── Exercise data

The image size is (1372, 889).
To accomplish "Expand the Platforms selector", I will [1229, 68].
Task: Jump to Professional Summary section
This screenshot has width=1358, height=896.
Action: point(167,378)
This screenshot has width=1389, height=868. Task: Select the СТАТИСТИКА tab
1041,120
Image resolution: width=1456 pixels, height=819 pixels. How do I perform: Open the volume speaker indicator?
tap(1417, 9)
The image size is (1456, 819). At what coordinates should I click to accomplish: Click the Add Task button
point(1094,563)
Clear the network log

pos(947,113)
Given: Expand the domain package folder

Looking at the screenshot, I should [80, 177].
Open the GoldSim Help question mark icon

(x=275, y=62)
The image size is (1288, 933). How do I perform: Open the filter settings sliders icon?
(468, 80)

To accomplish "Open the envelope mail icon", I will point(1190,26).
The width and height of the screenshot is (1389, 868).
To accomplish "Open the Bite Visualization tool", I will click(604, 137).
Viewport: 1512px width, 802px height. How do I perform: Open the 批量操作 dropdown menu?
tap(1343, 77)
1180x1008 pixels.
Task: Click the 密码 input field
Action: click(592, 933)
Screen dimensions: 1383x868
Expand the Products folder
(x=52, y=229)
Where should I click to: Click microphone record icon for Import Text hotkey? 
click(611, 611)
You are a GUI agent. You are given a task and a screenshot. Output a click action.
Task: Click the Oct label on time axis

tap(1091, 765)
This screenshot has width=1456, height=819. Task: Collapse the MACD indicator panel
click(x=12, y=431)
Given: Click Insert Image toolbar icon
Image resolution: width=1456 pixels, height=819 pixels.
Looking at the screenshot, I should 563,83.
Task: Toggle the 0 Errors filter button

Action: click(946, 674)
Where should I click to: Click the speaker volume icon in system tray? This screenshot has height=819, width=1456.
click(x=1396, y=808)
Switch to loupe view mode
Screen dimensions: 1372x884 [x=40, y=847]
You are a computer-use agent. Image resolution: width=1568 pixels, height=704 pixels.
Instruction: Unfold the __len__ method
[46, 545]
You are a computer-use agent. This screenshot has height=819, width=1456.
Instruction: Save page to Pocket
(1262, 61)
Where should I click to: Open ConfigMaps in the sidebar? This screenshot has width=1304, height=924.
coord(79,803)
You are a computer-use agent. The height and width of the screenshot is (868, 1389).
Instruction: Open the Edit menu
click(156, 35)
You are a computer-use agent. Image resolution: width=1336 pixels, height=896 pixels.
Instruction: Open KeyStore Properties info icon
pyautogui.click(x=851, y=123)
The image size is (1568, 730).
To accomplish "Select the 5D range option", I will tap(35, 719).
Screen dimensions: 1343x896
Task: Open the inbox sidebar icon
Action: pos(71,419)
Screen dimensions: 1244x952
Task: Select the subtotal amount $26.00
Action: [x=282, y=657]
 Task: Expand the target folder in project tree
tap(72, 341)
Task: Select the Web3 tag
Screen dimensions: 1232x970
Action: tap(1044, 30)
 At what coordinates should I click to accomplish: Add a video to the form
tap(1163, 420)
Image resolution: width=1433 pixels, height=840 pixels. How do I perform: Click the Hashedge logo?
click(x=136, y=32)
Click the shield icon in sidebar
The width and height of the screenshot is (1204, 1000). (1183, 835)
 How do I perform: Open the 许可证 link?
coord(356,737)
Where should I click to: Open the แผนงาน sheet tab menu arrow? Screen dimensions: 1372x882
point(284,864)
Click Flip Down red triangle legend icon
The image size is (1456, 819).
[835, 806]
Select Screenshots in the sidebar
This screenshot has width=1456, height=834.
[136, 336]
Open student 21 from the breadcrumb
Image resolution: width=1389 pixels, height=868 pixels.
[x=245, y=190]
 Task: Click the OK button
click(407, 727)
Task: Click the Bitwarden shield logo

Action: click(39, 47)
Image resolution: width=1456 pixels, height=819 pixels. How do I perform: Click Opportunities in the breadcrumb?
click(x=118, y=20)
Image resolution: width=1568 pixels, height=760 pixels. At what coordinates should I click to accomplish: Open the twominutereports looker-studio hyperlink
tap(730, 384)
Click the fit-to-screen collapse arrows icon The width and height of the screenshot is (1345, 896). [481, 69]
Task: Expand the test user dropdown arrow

────

Among the records above, find the lines where the word "computer" appears and copy them.

#### Task output:
You are a computer-use agent. Image resolution: width=1568 pixels, height=704 pixels.
You are a computer-use agent. This screenshot has height=819, width=1456.
You are a computer-use agent. The height and width of the screenshot is (868, 1389).
You are a computer-use agent. Image resolution: width=1336 pixels, height=896 pixels.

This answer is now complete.